-- Dataset records follows --

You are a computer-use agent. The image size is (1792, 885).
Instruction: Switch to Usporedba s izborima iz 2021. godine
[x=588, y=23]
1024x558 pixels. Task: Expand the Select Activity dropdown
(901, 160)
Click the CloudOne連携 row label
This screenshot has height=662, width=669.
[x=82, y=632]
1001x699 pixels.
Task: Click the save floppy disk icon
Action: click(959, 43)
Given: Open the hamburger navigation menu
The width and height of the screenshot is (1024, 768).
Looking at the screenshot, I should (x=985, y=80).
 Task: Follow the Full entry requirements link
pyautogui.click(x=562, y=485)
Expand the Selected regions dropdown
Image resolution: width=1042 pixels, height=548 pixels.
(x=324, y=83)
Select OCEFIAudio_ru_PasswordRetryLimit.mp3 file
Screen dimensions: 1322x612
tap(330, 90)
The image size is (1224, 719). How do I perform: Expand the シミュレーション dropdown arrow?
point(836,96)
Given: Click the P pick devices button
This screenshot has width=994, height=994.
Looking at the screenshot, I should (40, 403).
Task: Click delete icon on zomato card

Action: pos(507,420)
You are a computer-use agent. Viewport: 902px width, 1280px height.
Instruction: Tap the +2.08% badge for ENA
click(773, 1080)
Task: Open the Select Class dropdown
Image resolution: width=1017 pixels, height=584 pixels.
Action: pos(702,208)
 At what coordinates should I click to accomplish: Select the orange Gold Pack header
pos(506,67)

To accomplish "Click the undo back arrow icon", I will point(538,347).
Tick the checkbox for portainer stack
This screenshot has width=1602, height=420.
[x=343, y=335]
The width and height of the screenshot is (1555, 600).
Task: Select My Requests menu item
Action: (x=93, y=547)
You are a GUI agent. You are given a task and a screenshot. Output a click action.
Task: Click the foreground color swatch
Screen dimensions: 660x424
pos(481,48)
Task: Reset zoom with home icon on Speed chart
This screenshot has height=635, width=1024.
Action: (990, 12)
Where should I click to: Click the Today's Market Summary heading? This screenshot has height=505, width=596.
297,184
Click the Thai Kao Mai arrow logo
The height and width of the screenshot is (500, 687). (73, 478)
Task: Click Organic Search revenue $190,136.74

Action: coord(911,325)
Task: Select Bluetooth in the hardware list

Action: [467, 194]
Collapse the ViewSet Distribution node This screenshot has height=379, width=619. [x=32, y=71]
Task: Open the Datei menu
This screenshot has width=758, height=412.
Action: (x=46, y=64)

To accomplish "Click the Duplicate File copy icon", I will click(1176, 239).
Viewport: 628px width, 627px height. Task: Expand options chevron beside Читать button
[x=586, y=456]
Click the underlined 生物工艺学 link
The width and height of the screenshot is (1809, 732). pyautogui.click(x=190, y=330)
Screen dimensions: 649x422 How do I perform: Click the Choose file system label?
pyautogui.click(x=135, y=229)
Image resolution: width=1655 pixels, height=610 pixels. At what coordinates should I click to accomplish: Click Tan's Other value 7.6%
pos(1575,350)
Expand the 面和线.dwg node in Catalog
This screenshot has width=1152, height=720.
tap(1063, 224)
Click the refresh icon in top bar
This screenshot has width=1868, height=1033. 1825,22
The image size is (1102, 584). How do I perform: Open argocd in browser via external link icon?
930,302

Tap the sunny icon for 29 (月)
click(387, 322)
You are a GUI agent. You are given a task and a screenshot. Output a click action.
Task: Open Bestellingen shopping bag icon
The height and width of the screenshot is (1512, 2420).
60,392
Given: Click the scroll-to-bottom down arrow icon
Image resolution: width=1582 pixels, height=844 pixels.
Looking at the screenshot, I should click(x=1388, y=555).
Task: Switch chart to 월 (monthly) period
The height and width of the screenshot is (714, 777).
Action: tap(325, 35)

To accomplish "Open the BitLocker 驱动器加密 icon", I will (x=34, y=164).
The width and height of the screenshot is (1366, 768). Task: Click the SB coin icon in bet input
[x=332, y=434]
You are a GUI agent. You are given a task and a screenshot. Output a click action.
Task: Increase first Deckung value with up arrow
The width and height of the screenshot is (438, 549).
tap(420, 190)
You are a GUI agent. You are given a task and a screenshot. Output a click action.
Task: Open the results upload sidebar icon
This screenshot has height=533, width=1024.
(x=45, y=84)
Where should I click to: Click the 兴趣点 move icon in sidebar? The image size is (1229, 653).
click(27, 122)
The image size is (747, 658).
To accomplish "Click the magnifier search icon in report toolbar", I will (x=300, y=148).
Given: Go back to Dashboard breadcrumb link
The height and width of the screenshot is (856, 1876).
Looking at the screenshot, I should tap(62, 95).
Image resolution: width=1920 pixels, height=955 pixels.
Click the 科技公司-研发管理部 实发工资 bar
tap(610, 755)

-- Dataset records concluded --

## What you will do:
Your answer should be only a number: how many lines in the records hold the word "with".

## Output for this exercise:
2